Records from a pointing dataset
---+---
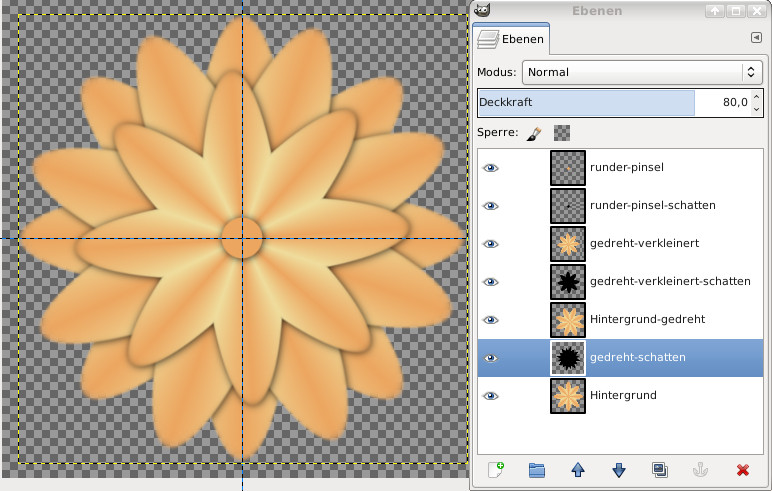Raise the selected layer one step
772x491 pixels.
pos(577,469)
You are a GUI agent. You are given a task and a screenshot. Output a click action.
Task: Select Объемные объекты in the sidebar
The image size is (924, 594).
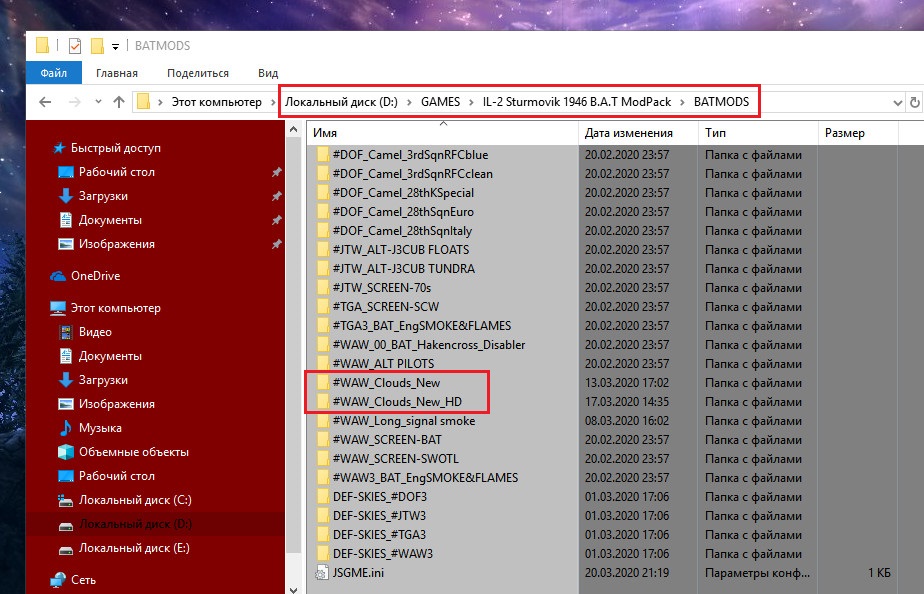click(x=134, y=452)
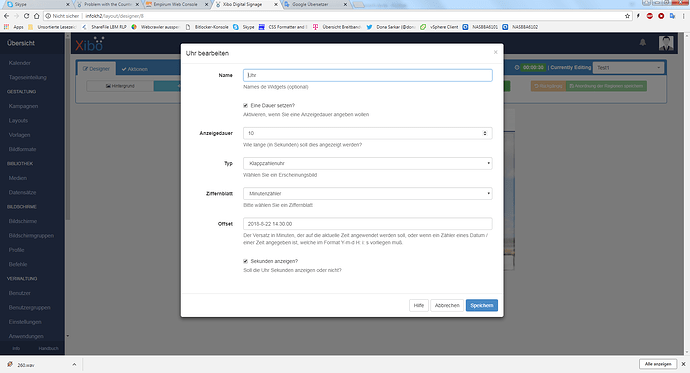Toggle Eine Dauer setzen checkbox
Screen dimensions: 690x373
[246, 106]
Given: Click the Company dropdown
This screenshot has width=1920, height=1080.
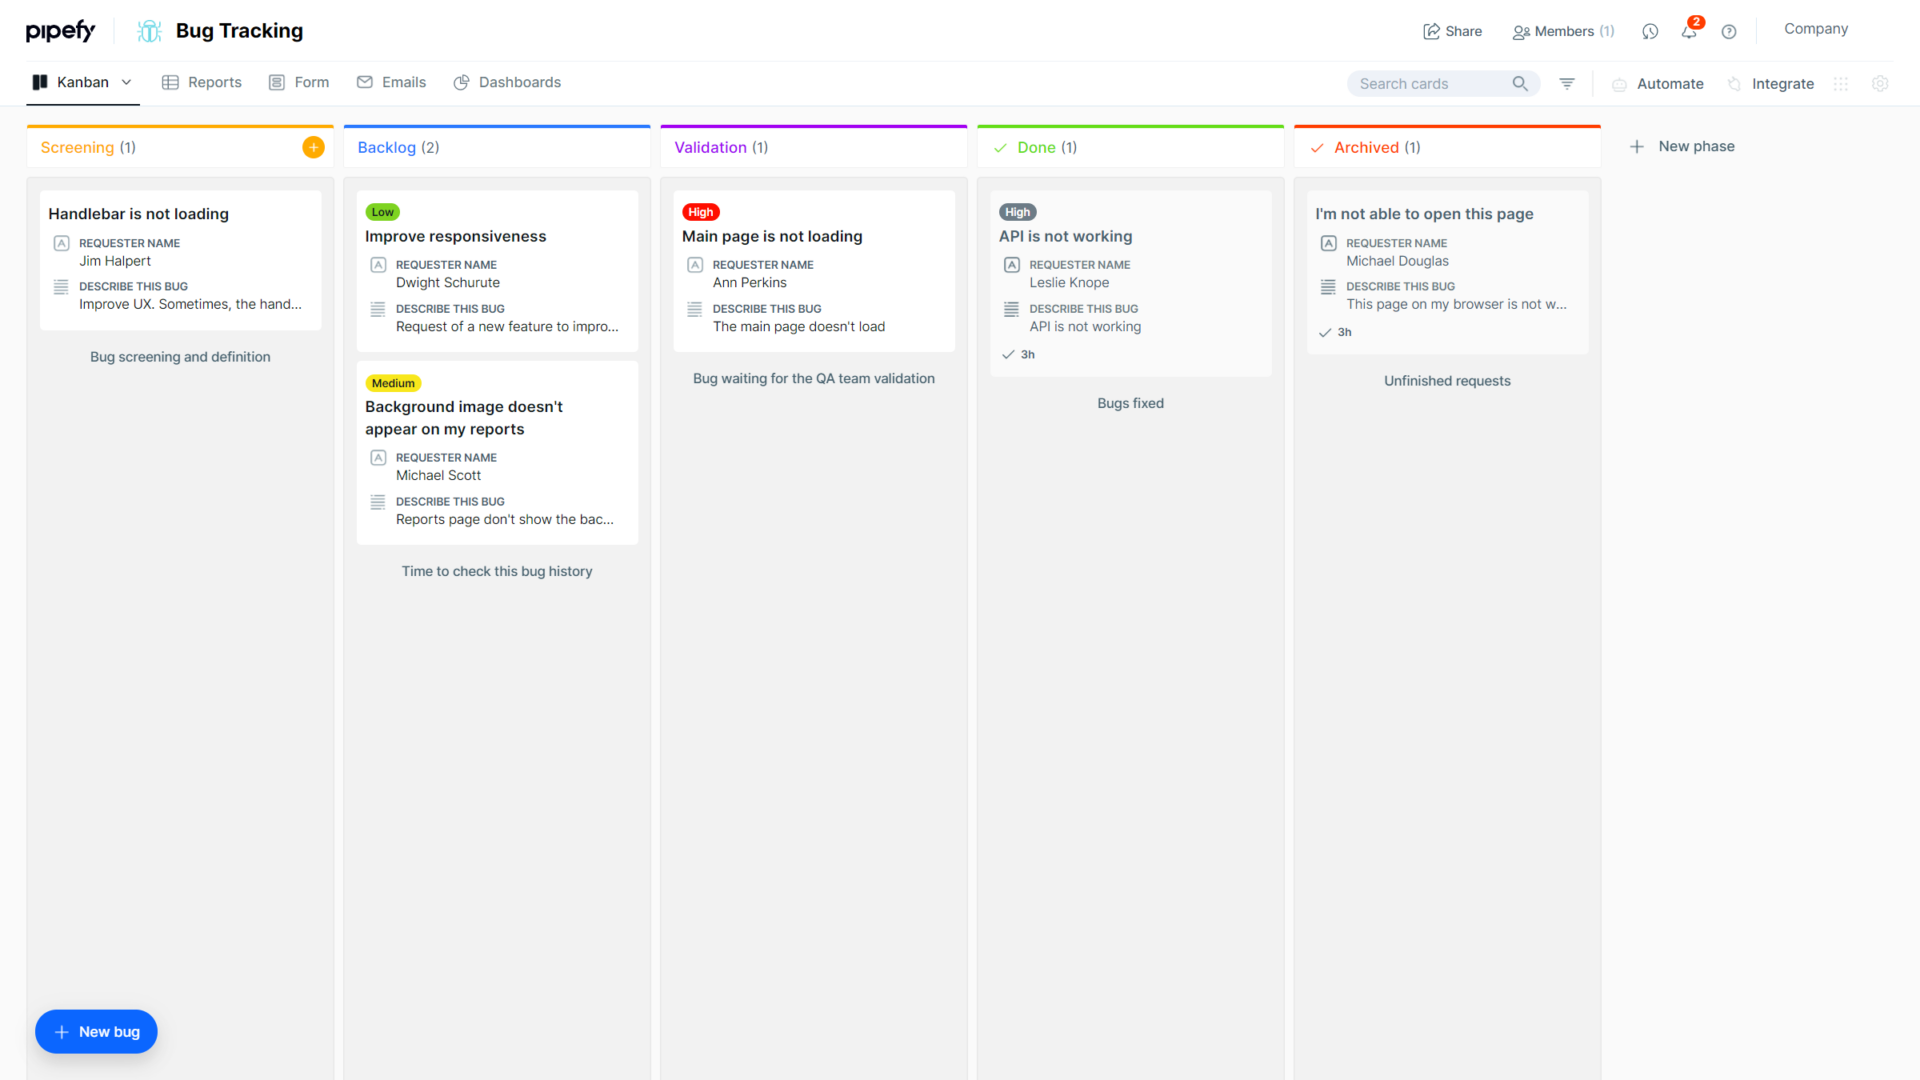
---+---
Work to be completed »
Reproduce every line of the records above verbatim, leaving out the pictures.

Problem solution »
Raise the selected layer one step
772x491 pixels.
pos(577,469)
You are a GUI agent. You are given a task and a screenshot. Output a click action.
Task: Select Объемные объекты in the sidebar
The image size is (924, 594).
click(x=134, y=452)
Toggle Eine Dauer setzen checkbox
Screen dimensions: 690x373
[246, 106]
Given: Click the Company dropdown
This screenshot has width=1920, height=1080.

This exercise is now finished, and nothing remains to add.